Putting down a deposit

The standard deposit for a new relationship in China sourcing is 30 percent. As a supplier gets to know you better, they may reduce the deposit. In most cases, you shouldn’t have to pay the deposit until you’ve approved the samples; however, if producing the samples is really expensive, you can deal with the upfront costs in a couple of ways:

Sign a purchase agreement stating that you’ll purchase a minimum amount of product if you approve the samples.
Pay for tooling costs (if they’re expensive) but have these costs offset against your first order.

When you put down your deposit, always be ready to lose it and walk away. Losing your deposit doesn’t happen often, but you shouldn’t be shocked if it does.
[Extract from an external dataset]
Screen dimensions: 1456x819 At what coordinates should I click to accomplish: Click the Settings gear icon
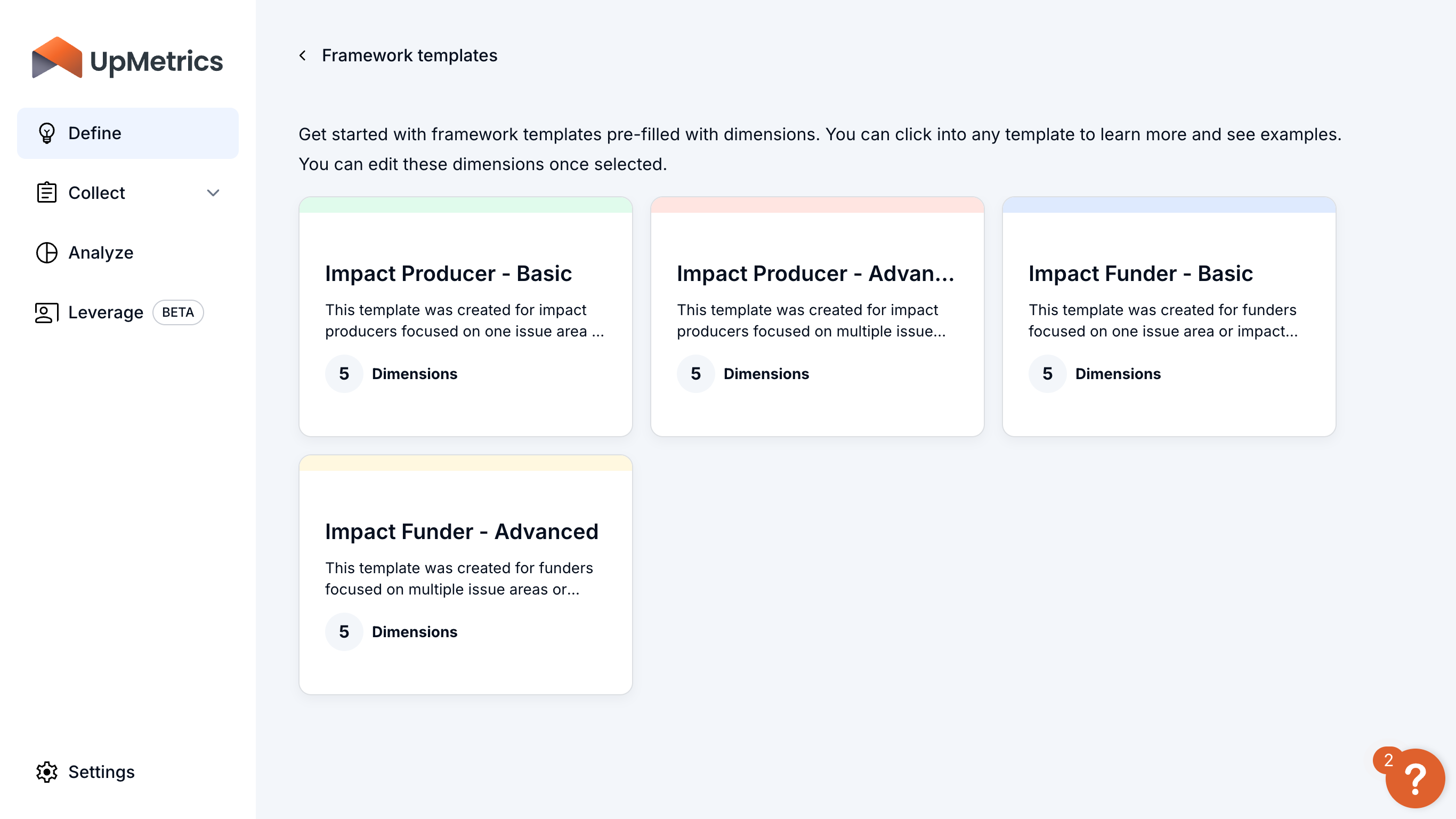click(47, 771)
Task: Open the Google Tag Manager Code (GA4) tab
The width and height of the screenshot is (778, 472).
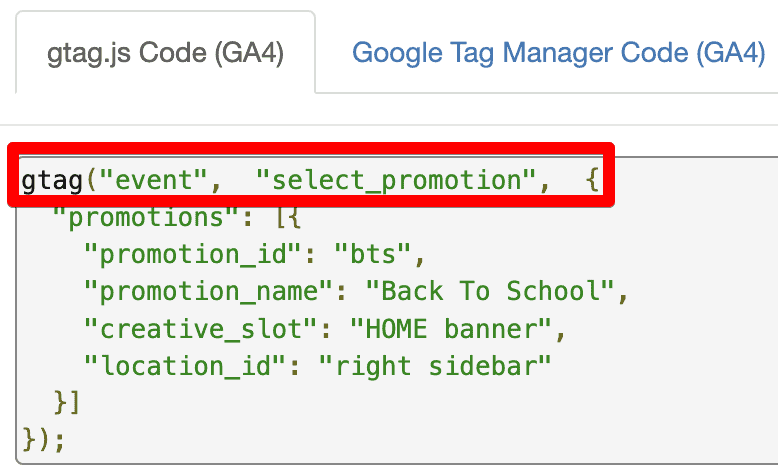Action: (558, 53)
If the deposit’s large enough, you can pursue legal action — particularly if your contract has an arbitration clause (see Chapter 17); however, a few thousand dollars may not be worth pursuing.
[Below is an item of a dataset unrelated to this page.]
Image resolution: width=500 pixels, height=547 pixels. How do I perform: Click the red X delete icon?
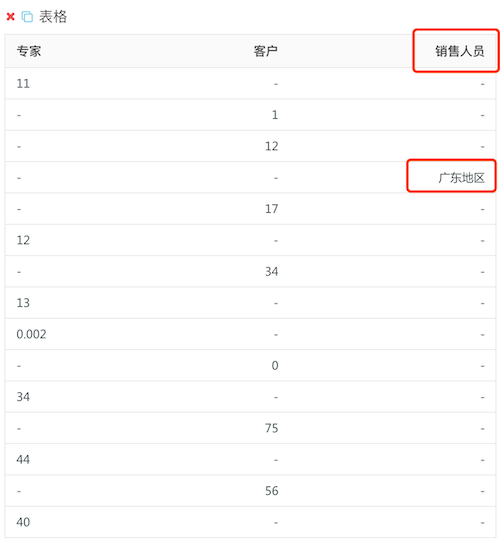[10, 16]
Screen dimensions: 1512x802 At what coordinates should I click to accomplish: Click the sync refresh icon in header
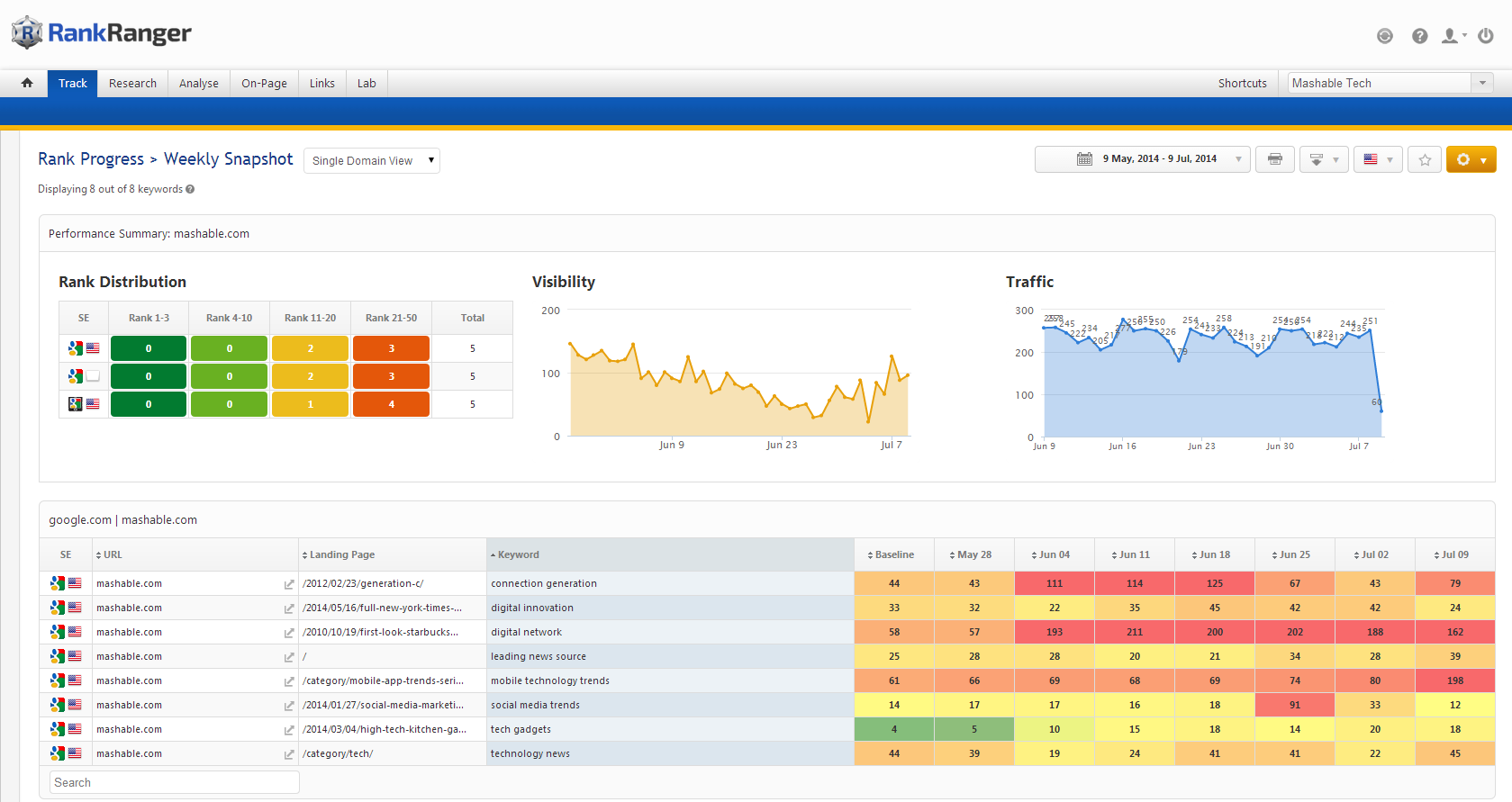click(x=1385, y=36)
Purchasing goods via free on board arrangements

The most common way of purchasing goods is free on board (FOB). FOB [origin port name] means that the seller must deliver the goods on board a ship (or airplane) at the port of origin. If you buy FOB, the factory delivers to a freight forwarder that you choose (see the next section).

You can negotiate to have your suppliers handle freight forwarding arrangements; however, we don’t recommend it. Many suppliers will look for the lowest cost, which may lead them to use a fly-by-night forwarder.
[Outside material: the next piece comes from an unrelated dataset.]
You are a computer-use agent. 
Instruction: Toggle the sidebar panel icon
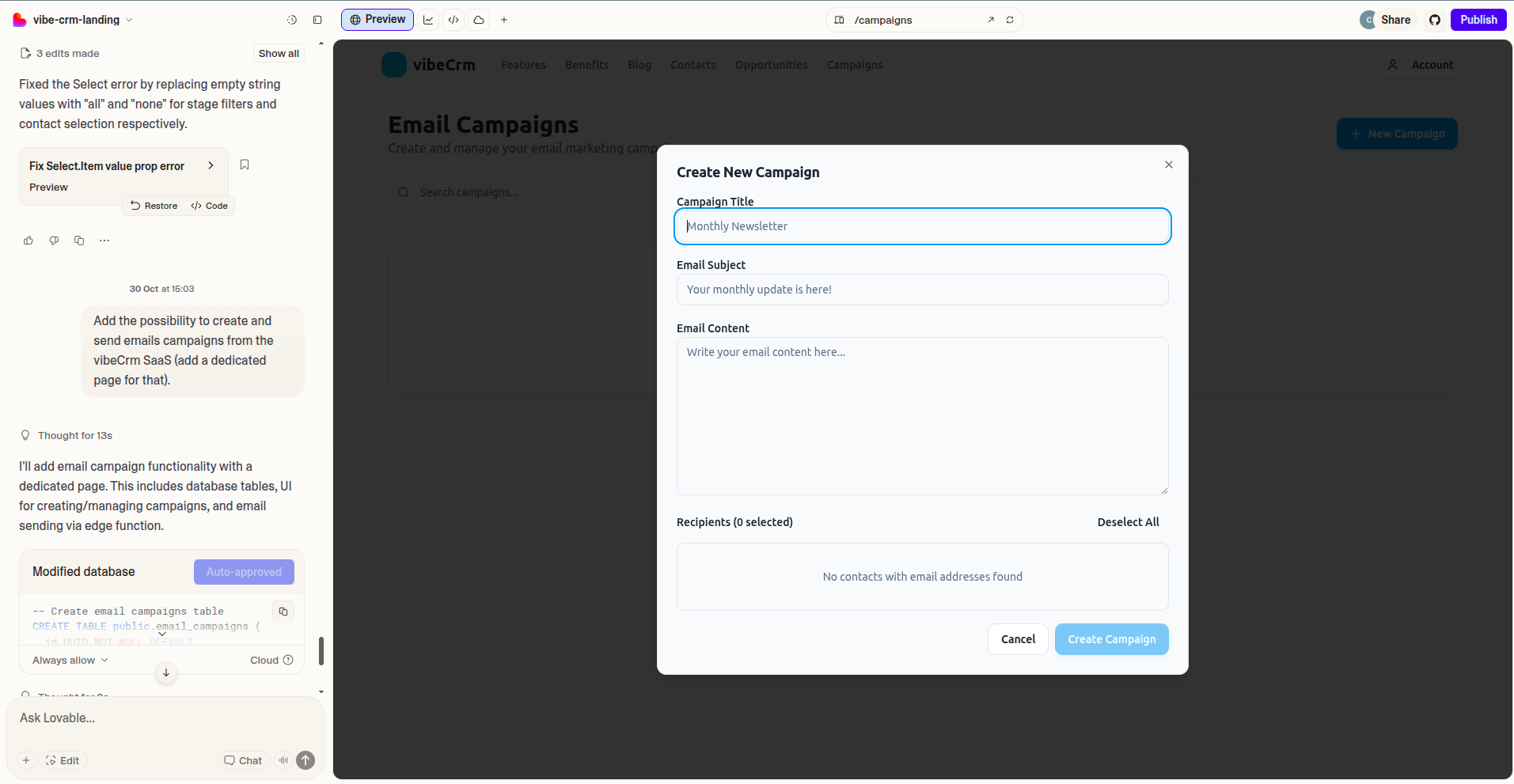317,20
Some goods, particularly electronics and chemicals, must be inspected and certified at the origin port, a process that usually takes a day. With FOB, the supplier usually covers all locally imposed fees and charges, including inspection charges. Even though covering these expenses is customary for suppliers, make sure you get that in your agreements!

Suppliers usually want to be paid in full before they load the container (in a new relationship) or upon delivery to the port. You can try to negotiate this point, though. From your standpoint, paying only after you receive and inspect the products is best. A more realistic compromise in a new relationship may be to pay when you can see the bill of lading. The bill of lading formally indicates that that the carrier has received the goods.

Pay for the balance of your product through a letter of credit (LC) if the seller agrees. Chapter 10 discusses LCs, which provide additional protection in case of a problem with the product or delivery.